JOUR 1 : LABEAUME
Superbe randonnée dans un jardin de cailloux, claire invitation à la création de dolmens , qui a saisi les plus grands et les plus petits à travers les millénaires.
Une fin spectaculaire sur la rivière Labeaume et le village éponyme avec ses falaises et ses calades; en compétition officielle pour la plus belle rando !




























JOUR 2 : Mejanes-le-Clap
A peine partis que le sentier semblait avoir été englouti par la terre. Ah veine! ce n’est qu’un aven ! Un de ceux qui se visite. Puis le sentier s’est longuement perdu dans les sous-bois, souvent féeriques avec ses troncs de chêne moussus d’un vert tendre.
Etions nous dans le Seigneur des anneaux ou dans une légende arthurienne ? Mais soudain changement de paysage : un rocher de l’aigle grotteux, suivi d’un belvédère sur la Cèze.
Ce n’est pas les quelques gouttes parfois de glace qui auraient pu gâcher cette bien belle randonnée.



















JOUR 3 : Bois de PAIOLIVE et GORGES du CHASSESSAC
Une randonnée offrant une déclinaison à l’infini du façonnage de la roche par l’usure du temps. Ecrin de formation rocheuse qui affirme que bijoux et cailloux ne s’associent pas que par leur marque du pluriel.
D’ailleurs dans le thème, on peut noter que traverser cet univers ,teste la durabilité des genoux !
Et lors de cette traversée , l’imagination transformera la caillasse en une armée , composée d’éléphants, de dinosaures , émergeant de terre, de soldats de la garde impériale de la Guerre des étoiles ou toutes sortes d’autres êtres. Certaines roches blanches ou grises se sont habillées du même vert mousse que les arbres qui les entourent. Le centre de l’écrin est traversé par la spectaculaire rivière Chassessac , paradis des canoéistes en goguette, et dont les falaises abruptes supportent un ermitage issu d’un autre temps.



























JOUR 4 : LA DENT de REZ
En ce dernier jour de séjour une autre ambiance, ou mieux un autre univers . Cette fois-ci point de sentiers en sous-bois se perdants parfois à l’intérieur de la terre.
Non, aujourd’hui grands espaces dégagés et vues dominantes et panoramiques à 360 degrés.

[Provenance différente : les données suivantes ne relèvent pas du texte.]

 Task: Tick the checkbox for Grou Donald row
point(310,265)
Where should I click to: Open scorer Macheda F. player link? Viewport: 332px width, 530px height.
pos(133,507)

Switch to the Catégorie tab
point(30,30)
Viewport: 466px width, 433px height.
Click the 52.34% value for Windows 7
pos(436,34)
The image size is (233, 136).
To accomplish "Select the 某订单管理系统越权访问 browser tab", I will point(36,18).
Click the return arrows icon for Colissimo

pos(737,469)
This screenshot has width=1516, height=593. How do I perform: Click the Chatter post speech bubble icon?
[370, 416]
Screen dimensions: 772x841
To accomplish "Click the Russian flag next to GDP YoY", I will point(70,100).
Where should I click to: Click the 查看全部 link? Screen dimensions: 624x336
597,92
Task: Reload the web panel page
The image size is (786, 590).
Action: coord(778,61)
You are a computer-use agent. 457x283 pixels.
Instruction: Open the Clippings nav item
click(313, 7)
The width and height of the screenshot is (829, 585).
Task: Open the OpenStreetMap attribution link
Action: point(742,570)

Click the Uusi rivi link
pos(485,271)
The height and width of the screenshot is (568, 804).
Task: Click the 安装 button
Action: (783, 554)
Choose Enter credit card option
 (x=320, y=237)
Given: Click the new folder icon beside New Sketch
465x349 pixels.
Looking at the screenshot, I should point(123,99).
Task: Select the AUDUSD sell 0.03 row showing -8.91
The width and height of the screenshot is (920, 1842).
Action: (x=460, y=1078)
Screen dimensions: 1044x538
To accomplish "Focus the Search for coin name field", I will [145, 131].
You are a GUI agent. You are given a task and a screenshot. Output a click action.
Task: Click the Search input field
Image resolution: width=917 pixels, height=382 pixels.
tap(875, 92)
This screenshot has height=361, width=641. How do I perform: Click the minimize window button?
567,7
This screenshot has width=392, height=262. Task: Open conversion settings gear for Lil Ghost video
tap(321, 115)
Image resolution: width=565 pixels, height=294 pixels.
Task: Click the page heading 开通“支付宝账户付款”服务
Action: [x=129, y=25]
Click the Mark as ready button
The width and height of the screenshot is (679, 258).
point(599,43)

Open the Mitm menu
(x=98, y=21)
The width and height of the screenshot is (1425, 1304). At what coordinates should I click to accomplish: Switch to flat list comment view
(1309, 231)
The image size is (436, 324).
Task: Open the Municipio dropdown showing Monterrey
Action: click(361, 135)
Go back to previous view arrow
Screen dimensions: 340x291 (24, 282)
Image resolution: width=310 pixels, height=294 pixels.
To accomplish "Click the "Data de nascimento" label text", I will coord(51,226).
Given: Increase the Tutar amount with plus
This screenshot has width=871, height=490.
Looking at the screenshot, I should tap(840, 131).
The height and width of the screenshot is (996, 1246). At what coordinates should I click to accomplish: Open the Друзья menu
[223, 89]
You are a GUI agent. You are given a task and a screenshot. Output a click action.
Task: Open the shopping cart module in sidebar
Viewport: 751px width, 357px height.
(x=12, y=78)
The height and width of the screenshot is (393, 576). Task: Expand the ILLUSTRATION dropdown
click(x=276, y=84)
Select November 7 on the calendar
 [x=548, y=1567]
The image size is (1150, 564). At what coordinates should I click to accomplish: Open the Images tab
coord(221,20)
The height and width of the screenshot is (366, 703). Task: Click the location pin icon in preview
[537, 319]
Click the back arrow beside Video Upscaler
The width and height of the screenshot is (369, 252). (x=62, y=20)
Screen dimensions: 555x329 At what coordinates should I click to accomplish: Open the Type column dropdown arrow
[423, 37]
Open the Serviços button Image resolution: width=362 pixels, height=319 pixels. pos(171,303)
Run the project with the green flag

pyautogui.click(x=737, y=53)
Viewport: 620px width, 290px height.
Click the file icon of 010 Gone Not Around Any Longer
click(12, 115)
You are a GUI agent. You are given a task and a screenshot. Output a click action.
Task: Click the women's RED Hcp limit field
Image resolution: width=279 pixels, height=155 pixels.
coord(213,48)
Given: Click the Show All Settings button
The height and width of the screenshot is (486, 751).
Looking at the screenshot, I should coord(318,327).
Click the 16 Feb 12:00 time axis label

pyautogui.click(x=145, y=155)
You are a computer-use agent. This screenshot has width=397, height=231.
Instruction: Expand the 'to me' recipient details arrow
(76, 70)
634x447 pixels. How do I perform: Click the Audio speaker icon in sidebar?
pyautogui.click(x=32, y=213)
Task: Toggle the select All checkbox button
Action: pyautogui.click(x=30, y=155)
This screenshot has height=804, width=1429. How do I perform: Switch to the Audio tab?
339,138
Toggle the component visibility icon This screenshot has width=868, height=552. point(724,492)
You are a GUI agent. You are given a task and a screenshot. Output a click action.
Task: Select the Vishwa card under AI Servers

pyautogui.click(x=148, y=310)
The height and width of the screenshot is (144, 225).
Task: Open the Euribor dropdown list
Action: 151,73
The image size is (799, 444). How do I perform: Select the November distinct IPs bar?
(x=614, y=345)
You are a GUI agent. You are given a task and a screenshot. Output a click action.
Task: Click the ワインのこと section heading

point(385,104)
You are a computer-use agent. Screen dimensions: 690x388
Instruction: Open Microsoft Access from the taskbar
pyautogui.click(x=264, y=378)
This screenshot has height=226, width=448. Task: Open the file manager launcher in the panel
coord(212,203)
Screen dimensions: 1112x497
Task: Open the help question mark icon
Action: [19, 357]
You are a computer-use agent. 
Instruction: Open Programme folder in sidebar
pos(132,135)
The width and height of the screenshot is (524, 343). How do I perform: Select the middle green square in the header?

Nous nous sommes crus sur le toit du monde alors que le sommet ne culmine pourtant qu’à 720 mètres. Etrange ! Par chance les nuages avaient préféré embêter le Vercors, les Alpes, les Cevennes ou encore le Mont Gerbier des Joncs (imprimé dans nos neurones par la scolarité de notre enfance), tous clairsemant au loin le panorama sommital . Au dessus de nous , grand bleu et forte luminosité. Une façon de finir en beauté un séjour qui restera dans nos mémoires.